Copie inteiro, letra por letra, o texto sobre Pedro da Silveira.

→ Texto dado
====

PICO DA VIGIA 2
Pessoas, costumes, estórias e tradições da Fajã Grande das Flores e outros temas.
MEMÓRIA DE PEDRO DA SILVEIRA
(TEXTO DE LUIZ FAGUNDES DUARTE)
Hoje apetece-me recordar Pedro da Silveira. Mas é-me difícil escrever sobre este poeta, crítico literário, tradutor, propagandista, bibliotecário, colaborador de jornais, consultor literário, investigador de pequenas e grandes coisas da história e da literatura, e sobretudo observador atento e apaixonado de tudo e todos, ele mesmo incluído – de todos produzindo comentários da mais pura, e muitas vezes regeneradora, má-língua...

====

→ Dados para análise
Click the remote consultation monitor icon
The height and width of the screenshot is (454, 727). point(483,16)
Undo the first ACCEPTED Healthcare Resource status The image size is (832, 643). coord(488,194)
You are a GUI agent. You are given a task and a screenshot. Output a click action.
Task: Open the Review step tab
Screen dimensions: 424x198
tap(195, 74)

====

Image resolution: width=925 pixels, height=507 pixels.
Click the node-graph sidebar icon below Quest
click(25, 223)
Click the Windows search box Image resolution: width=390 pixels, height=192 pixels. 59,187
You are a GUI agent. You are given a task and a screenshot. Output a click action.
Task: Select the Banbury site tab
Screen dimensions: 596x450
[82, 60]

====

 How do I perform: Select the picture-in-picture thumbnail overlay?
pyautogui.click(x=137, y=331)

====

→ Resposta
PICO DA VIGIA 2
Pessoas, costumes, estórias e tradições da Fajã Grande das Flores e outros temas.
MEMÓRIA DE PEDRO DA SILVEIRA
(TEXTO DE LUIZ FAGUNDES DUARTE)
Hoje apetece-me recordar Pedro da Silveira. Mas é-me difícil escrever sobre este poeta, crítico literário, tradutor, propagandista, bibliotecário, colaborador de jornais, consultor literário, investigador de pequenas e grandes coisas da história e da literatura, e sobretudo observador atento e apaixonado de tudo e todos, ele mesmo incluído – de todos produzindo comentários da mais pura, e muitas vezes regeneradora, má-língua...